Reinsberg Castle is a castle in the village Reinsberg in Mittelsachsen district of Saxony.

== History and ownership ==

The founder and builder of the castle is not known with certainty. However, the establishment of castle and village Reinsberg is probably due to a German nobleman named Reinhardt who had the castle built in order to protect an agricultural settlement. Already in 1197, the castle is recorded as the seat of a noble family when a member of the Reinsberg (Regensberg) family appears as a witness in a document. Their lordship did not endure for long, as they already lost major parts of their ancestral properties in the 14th century to the Schönberg family who acquired the remainder, together with the castle, in 1411. The castle remained a seat of the Schönberg family for more than 500 years. Part of the estate was a folwark in Krummenhennersdorf which was operated as a separate manor.

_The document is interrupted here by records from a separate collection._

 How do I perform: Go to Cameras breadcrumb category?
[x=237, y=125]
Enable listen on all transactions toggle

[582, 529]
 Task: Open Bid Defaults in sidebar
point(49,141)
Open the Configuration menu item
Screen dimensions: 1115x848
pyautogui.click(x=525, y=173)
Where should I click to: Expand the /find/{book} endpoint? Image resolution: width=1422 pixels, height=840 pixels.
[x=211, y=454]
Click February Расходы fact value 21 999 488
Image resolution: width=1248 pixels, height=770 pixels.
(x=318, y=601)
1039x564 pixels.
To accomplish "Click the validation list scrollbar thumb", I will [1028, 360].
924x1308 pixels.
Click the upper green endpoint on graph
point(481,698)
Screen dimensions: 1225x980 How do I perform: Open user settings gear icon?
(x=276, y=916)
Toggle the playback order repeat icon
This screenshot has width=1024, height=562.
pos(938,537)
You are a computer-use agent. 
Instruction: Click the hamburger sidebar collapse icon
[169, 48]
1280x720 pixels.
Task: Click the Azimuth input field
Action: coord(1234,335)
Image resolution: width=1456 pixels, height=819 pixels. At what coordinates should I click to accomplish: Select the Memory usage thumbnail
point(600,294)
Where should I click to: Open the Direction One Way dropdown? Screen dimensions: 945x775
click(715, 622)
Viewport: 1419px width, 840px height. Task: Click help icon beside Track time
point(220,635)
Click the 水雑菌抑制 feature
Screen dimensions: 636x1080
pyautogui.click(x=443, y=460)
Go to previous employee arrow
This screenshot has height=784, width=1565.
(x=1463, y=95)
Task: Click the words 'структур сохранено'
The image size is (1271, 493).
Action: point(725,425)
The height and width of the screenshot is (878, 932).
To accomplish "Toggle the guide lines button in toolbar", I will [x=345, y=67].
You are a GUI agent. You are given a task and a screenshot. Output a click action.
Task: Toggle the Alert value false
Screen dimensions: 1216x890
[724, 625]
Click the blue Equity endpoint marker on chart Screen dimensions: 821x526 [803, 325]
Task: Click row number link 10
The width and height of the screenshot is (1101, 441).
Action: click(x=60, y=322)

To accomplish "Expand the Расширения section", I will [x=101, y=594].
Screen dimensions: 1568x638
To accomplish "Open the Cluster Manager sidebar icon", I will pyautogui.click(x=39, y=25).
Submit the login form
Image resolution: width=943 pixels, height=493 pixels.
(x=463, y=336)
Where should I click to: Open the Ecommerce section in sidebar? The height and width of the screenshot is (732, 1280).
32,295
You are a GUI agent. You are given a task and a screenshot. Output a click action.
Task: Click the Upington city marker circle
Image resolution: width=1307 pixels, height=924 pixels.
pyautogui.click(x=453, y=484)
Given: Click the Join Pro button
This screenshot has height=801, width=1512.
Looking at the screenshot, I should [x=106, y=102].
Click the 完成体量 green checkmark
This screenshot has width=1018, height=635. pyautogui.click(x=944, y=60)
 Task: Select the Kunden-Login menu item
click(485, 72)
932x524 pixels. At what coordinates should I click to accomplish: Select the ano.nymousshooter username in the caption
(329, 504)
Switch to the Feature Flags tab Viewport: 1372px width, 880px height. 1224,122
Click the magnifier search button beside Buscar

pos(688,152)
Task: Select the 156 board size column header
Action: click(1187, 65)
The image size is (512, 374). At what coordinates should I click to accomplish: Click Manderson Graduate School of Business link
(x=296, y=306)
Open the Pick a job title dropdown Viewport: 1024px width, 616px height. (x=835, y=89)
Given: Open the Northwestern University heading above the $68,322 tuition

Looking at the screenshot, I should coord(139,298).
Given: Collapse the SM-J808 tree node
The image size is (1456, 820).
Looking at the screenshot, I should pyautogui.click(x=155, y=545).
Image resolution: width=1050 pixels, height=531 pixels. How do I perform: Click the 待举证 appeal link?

In the GDR, Reinsberg castle was a holiday hostel for employees of Kombinat Schwarze Pumpe, afterwards it passed into private property and was used as a hotel until 1995. It stands currently (2019) empty. The park remains accessible to visitors on foot. A local initiative has formed to save the building from ruin. The adjacent bathing park has been the open-air swimming pool for Reinsberg since 1978. The hiking trail Grabentour passes in its immediate vicinity.

== Location ==

The steep slope towards Bobritzsch river is a likely reason for the choice of the site for a castle-like fortification. The unprotected eastern side of the castle is defended by a moat which could only be crossed on a drawbridge. The castle was crowned by a substantial tower.